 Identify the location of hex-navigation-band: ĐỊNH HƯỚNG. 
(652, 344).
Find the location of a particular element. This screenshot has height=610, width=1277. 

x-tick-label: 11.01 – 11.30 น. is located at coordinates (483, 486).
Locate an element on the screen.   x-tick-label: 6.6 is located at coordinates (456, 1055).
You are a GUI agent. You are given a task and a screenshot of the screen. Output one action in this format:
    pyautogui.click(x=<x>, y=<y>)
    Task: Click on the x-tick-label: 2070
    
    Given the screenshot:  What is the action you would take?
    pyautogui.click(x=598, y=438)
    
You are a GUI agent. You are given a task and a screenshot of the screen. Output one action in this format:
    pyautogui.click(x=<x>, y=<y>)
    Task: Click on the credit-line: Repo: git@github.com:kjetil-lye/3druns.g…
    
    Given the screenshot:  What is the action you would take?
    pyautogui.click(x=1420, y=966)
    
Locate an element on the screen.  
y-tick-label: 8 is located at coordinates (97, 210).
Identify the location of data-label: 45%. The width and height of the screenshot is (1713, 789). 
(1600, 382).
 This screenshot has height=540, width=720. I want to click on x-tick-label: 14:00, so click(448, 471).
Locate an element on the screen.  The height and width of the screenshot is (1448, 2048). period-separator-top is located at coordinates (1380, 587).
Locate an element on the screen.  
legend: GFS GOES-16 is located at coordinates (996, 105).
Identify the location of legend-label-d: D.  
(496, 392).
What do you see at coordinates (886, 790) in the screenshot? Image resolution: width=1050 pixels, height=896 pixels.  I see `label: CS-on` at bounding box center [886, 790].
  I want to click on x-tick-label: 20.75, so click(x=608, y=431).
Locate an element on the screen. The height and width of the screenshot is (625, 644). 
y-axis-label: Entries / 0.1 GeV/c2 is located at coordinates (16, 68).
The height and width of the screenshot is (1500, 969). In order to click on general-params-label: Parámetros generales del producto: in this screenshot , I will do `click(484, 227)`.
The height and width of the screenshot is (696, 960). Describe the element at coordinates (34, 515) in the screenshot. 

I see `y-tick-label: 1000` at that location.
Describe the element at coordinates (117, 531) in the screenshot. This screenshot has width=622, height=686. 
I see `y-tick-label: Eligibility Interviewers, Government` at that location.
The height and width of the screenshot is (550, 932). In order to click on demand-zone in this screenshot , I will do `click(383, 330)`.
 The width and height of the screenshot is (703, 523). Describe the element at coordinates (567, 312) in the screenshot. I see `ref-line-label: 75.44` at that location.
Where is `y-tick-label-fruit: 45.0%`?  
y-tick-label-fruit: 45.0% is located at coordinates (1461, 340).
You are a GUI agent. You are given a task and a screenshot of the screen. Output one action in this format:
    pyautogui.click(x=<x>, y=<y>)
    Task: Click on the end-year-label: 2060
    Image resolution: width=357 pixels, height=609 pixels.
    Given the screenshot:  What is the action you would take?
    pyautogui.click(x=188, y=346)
● ● ● ●
**ACTIVITY**
Please return each line of the material above that contains the string "tick".

**ANSWER TO THIS TASK**
x-tick-label: 11.01 – 11.30 น. is located at coordinates (483, 486).
Locate an element on the screen.   x-tick-label: 6.6 is located at coordinates (456, 1055).
    Task: Click on the x-tick-label: 2070
y-tick-label: 8 is located at coordinates (97, 210).
 This screenshot has height=540, width=720. I want to click on x-tick-label: 14:00, so click(448, 471).
  I want to click on x-tick-label: 20.75, so click(x=608, y=431).
I see `y-tick-label: 1000` at that location.
I see `y-tick-label: Eligibility Interviewers, Government` at that location.
Where is `y-tick-label-fruit: 45.0%`?  
y-tick-label-fruit: 45.0% is located at coordinates (1461, 340).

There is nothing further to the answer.